Dispersion of model microorganisms swimming in a nonuniform suspension

Although diffusion properties of a suspension of swimming microorganisms in equilibrium have been studied intensively, those under nonequilibrium conditions remain unclear. In this study, we investigate the spreading of model microorganisms from high concentration to low by the Stokesian dynamics method. The results reveal that the spreading is neither purely diffusive nor ballistic. When the dipole component of the swimming velocity is small, the cells actively direct themselves towards lower concentrations. The concentration distribution shows stronger oscillations than would be expected for ballistic swimmers with constant orientations. The mechanism can be explained by the near-field hydrodynamic interactions between cells and the spatial gradient of the collision rate. Comparison of the numerical results with a simple continuum model and a Monte Carlo simulation shows that those conventional models can capture the basic features of the present results. These new findings pave the way towards a mathematical description of the dispersion of microorganisms in various environments.

Figure 1

Distribution of 900 squirmers per unit computational domain at $t=0$ and 20 $(c_0=0.1,\beta =1$, and $L=30$). Tops and bottoms of symmetry axes of squirmers are shown as white and black points, respectively.
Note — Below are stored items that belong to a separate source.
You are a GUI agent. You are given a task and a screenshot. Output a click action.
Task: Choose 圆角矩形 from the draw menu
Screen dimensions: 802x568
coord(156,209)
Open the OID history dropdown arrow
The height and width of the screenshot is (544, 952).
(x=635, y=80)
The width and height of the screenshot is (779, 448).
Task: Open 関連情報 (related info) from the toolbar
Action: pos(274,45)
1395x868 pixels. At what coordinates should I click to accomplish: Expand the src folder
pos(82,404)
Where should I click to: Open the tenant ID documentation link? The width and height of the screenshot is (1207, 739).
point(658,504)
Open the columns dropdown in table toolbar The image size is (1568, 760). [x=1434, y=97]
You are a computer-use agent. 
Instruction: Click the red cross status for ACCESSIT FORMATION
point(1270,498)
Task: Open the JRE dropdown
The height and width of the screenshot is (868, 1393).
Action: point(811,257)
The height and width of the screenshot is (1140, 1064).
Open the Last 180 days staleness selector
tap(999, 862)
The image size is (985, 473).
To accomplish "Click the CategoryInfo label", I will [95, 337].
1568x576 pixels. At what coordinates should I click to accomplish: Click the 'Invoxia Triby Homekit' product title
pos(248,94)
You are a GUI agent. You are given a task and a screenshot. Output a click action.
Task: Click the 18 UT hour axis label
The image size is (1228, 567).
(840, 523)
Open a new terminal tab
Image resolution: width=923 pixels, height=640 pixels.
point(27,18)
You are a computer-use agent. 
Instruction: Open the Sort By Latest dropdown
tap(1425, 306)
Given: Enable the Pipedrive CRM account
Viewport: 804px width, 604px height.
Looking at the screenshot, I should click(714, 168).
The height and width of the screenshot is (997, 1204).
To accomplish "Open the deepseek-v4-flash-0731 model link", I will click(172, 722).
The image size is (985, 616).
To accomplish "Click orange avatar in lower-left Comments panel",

The computational cell is located at the center as indicated by the white lines.

Figure 2

Time change of concentration and orientation distributions during $t=0-30 (c_0=0.1,\beta =1$, and $L=30$): (a) dimension-free concentration distribution and (b) $x$ component of the orientation vector averaged over squirmers at position $x$.

Figure 3

The effect of swimming mode $\beta$, average concentration $c_0$, and the domain size $L$ on the time change of $I_{\mathrm{dif}}$, where the analytical results of the ballistic spreading are drawn for comparison. (a) Effect of $\beta$ ($c_0=0.1$ and $L=30$), (b) effect of $c_0$ and $L \left(\beta =0\right)$, and (c) effect of $L$, where the horizontal axis is scaled by $t/L^2$ ($c_0=0.1$ and $\beta =5$).

Figure 4

The effect of swimming mode $\beta$ on the cell orientation. (a) The $x$ component of the averaged orientation vector at $t=10$, where the ballistic spreading is drawn for comparison ($c_0=0.1$ and $L=30$). (b) Correlation between the nearest-neighbor distance $r_{\mathrm{near}}$ and the orientation change of the two squirmers $\Delta e_{\mathrm{near}}$. ABS stands for average of the absolute values.

Figure 5

Behavior of cells initially placed in the region $L/6<x<2L/6$ ($c_0=0.1$ and $L=30$): (a) trajectories of cells with their initial orientation $|e_{x,0}|<1/2 \left(t=0-8,\beta =0\right)$, where cells with $e_{x,0}>1/2$ are shown in blue (gray), (b) the collision rate for particles moving toward lower or higher concentration as a function of $c_0$ ($0.5\le c_0\le 0.15,-5\le \beta \le 5$ and $L=30$), and (c) the collision rate rescaled by $c_0(1+2dR/L)$, where all data are plotted ($0.5\le c_0\le 0.15,-5\le \beta \le 5$ and $30\le L\le 60$).

Figure 6

Comparison of results between the Stokesian dynamics simulation (SD simulation) and the diffusion-drift model (DD analysis): (a) effect of $L$ ($c_0=0.1,\beta =5$ and $\kappa =9$) and (b) effect of $\beta$ ($c_0=0.1,L=30,\kappa =9$ for $\beta =-5$, and $\kappa =6$ for $\left|\beta \right|=1$).

Figure 7

Comparison of results between the Stokesian dynamics simulation (SD simulation) and the Monte Carlo simulation (MC simulation). The MC simulation was performed with ${\kappa }_2=1.5$ and $\lambda =0$ as well as with ${\kappa }_2=0$ and $\lambda =0.003$. The results of the ballistic limit are plotted for comparison: (a) effect of $L$ on $I_{\mathrm{dif}}$ ($c_0=0.1,\beta =5$ and ${\kappa }_2=0.9$), (b) effect of $\beta$ on $I_{\mathrm{dif}}$ ($L=30$ and $c_0=0.1$), and (c) $x$ component of the averaged orientation vector at $t=10 (L=30$ and $c_0=0.1$).